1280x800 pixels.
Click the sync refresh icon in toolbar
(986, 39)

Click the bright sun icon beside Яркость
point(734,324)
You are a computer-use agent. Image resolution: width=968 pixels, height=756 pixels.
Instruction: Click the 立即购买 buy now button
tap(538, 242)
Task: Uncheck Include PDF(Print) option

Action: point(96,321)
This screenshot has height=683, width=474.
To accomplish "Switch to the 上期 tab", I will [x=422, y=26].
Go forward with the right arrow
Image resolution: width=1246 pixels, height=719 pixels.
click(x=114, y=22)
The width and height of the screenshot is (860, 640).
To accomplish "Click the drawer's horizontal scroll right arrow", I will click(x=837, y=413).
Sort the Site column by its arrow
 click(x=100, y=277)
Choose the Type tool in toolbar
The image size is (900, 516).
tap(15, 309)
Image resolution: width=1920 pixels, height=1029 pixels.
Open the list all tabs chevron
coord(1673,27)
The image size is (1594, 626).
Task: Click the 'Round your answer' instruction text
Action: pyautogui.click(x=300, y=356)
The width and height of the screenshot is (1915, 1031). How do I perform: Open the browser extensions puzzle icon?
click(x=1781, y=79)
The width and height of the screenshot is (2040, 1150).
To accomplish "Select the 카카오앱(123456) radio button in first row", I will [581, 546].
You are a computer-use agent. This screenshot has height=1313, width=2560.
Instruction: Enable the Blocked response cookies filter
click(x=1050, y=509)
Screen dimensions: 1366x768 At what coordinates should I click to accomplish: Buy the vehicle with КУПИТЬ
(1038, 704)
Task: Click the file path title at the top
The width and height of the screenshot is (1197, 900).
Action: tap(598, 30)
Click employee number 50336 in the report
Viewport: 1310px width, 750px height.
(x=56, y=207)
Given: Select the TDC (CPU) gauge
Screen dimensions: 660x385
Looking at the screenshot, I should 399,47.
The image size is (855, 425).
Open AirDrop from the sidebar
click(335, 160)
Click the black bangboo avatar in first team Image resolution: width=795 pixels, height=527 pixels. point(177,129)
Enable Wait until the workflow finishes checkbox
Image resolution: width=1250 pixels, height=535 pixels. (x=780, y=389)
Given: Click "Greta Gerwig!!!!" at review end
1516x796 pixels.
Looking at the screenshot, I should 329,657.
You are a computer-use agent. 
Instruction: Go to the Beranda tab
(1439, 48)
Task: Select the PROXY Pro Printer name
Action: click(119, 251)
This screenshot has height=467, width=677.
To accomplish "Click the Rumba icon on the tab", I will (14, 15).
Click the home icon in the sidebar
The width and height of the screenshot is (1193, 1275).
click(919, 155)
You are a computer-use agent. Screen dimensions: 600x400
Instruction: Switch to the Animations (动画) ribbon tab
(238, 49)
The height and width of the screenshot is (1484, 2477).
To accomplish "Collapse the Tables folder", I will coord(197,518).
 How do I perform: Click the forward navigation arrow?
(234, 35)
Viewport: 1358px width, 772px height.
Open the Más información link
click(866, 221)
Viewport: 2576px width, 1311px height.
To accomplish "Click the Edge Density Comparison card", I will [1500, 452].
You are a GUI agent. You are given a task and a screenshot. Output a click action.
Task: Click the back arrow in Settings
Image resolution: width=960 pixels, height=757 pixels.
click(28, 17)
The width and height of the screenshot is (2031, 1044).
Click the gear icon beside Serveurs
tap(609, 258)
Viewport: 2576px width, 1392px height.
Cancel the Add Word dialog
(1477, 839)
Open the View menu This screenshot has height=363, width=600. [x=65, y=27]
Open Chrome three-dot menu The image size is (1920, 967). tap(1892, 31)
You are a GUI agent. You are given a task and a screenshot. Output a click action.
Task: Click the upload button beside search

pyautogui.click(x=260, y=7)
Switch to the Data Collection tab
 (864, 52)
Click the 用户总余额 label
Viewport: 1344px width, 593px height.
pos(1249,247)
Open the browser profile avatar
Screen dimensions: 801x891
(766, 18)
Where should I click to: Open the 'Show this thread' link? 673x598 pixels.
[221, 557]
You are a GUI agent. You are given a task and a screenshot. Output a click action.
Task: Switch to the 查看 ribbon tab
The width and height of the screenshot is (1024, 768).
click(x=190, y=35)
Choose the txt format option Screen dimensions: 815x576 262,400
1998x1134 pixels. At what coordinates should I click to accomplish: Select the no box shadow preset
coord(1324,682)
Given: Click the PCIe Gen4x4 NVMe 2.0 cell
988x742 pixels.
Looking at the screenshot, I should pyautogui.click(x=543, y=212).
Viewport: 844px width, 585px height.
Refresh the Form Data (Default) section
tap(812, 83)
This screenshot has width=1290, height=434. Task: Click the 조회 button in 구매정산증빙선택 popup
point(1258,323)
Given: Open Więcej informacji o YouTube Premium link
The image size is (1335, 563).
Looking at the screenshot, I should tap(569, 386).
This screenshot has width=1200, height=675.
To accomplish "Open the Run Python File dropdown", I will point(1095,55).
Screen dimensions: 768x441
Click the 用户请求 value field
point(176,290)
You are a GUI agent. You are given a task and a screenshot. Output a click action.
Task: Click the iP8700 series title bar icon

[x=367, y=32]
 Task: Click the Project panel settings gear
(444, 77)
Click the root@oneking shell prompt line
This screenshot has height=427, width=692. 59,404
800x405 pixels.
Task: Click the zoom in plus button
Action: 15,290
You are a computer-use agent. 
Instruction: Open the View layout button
---*---
TO BE DONE:
Rewrite everything from the line containing "The width and height of the screenshot is (2031, 1044)." down to the line containing "(1477, 839)", with "Cancel" changed to "Dismiss" and nothing else altered.

ANSWER TO THE EXERCISE:
The width and height of the screenshot is (2031, 1044).
Click the gear icon beside Serveurs
tap(609, 258)
Viewport: 2576px width, 1392px height.
Dismiss the Add Word dialog
(1477, 839)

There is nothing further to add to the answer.